Equidyne Corporation filed suit in May 2002 to learn the names of 21 anonymous users of Yahoo! and Lycos message boards, claiming that the posters were current and former employees who had disclosed confidential information online and had used false and misleading statements to promote a number of candidates to the corporation’s board. Yahoo! routinely notifies its users of such subpoenas. One of its users, identified online as Aeschylus_2000, sought to quash the subpoena.

Recognizing that the First Amendment right to speak anonymously must not be trampled simply because a plaintiff is upset by the speech, a New Jersey court in the 2001 case Dendrite v. Doe established a five-part test to determine whether the identities of online critics should be revealed.

Courts should first ask the Internet service provider (ISP) to notify speakers that they are the subject of a subpoena and give the defendant a reasonable amount of time to hire a lawyer. Second, plaintiffs should identify for the court the specific statements that are at issue in the case. Next, the court should review each of the statements to determine if they are potentially defamatory.
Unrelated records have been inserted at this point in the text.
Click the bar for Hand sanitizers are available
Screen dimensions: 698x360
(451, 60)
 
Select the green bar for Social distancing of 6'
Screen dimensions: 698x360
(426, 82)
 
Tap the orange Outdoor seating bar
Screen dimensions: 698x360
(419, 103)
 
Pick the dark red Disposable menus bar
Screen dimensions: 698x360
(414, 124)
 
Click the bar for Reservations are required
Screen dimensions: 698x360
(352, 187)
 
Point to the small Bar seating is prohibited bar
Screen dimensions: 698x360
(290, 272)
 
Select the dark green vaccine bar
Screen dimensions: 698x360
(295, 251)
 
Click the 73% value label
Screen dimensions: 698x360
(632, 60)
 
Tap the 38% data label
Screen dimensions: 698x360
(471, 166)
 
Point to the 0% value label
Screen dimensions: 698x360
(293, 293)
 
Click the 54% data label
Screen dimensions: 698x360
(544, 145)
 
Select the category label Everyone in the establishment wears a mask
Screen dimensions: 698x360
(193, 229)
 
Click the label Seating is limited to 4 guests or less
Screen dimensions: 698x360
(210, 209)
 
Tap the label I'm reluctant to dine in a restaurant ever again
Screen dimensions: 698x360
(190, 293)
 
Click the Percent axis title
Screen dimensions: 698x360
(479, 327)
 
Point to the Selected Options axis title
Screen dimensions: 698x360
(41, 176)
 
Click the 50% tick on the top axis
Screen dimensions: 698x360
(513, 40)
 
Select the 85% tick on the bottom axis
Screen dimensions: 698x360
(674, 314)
Overly vague statements, or statements of opinion, for example, should not be sufficient for legal action. Those seeking disclosure should also be required to show that they have a realistic chance of winning a lawsuit against the anonymous speaker. In the case of a public figure, proof of actual damages should be required. Finally, the court must balance the importance of the speaker’s anonymity against the strength of the plaintiff’s case.

Equidyne acknowledged that this procedure was important, but the company argued that it met the standards, an argument the trial court erroneously accepted. Although Yahoo! notified Aeschylus that his identity was being sought, he did not have adequate time to hire a lawyer and prepare a reply. Equidyne’s complaint identified statements that it claimed were actionable for only 13 of the 21 defendants, and the company did not provide evidence of damages that would warrant the disclosure of the posters’ identities.
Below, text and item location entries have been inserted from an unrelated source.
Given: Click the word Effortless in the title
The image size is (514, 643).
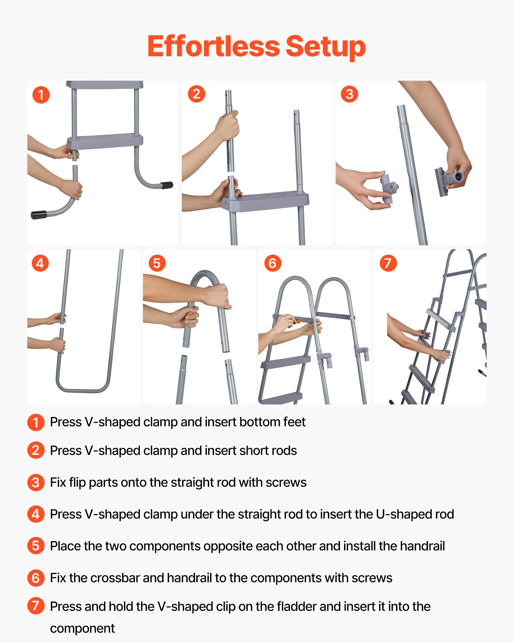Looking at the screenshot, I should coord(214,47).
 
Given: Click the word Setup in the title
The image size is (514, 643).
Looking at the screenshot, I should coord(325,47).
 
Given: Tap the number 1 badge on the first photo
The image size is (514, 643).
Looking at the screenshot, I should coord(41,95).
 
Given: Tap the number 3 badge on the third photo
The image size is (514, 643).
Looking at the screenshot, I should coord(349,94).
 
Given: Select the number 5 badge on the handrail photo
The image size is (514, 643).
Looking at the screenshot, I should coord(157,263).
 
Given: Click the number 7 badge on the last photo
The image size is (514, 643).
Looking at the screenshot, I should coord(388,263).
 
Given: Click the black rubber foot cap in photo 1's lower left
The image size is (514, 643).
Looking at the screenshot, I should coord(39,215).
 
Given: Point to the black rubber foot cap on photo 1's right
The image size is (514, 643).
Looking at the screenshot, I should coord(166,186).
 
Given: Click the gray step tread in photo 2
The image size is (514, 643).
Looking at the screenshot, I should coord(265,201).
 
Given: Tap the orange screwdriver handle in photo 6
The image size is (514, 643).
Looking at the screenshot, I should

“The only harms Equidyne has identified are that it had to hire a lawyer and prepare its own proxy statement. But these meager damages weren’t even caused by Aeschylus’ statements, and the company didn’t express them in their original complaint,” said Paul Alan Levy, an attorney with Public Citizen and author of the amicus curiae brief. “They certainly do not outweigh his First Amendment rights. Corporations should not be permitted to use subpoenas to chill free speech on the Internet.”
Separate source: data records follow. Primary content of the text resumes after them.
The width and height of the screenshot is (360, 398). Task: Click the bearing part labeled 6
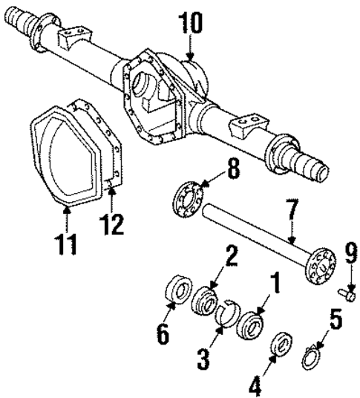click(x=177, y=288)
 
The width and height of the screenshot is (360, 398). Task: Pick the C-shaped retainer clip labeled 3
click(x=224, y=310)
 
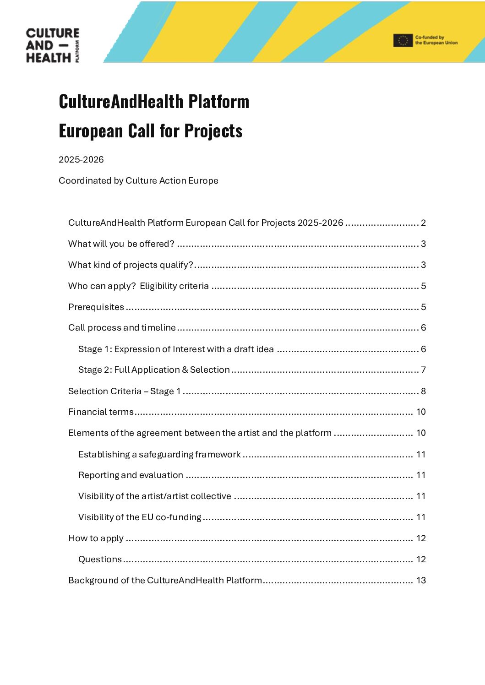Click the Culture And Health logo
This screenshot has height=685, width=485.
tap(52, 45)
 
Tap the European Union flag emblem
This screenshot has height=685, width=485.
tap(403, 41)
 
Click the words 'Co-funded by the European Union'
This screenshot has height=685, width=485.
tap(436, 40)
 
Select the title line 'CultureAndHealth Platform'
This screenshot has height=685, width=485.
tap(154, 101)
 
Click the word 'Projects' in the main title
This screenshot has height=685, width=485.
tap(213, 131)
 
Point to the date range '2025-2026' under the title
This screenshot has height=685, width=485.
tap(81, 160)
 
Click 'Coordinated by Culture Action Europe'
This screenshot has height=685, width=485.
tap(138, 181)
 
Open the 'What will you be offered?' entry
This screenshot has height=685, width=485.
tap(121, 244)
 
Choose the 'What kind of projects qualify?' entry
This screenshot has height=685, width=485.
tap(131, 265)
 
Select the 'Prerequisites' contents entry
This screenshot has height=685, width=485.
tap(96, 307)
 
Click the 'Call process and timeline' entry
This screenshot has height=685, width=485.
tap(122, 328)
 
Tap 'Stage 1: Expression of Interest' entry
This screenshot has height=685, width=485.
tap(176, 349)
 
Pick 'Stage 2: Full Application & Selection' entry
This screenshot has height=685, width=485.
tap(154, 370)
Careful application of the Dendrite procedure ensures that malicious posters cannot hide behind their anonymity and that corporations cannot unmask critics simply by filing a complaint alleging vague damages. Corporate attorneys have explicitly encouraged companies to bring suits to reveal critics’ identities as a way to chill online criticism. Public Citizen has a history of defending free speech on the Internet and credits the Dendrite decision for lowering the number of unnecessary lawsuits filed by companies to learn critics’ identities even if they have no intention of pursuing a claim of actual harm.

“Internet speakers may choose to speak anonymously for any number of reasons, and if Equidyne is permitted to remove that anonymity based on such flimsy arguments, it will be a blow to the free flow of ideas on the Web,” Levy said.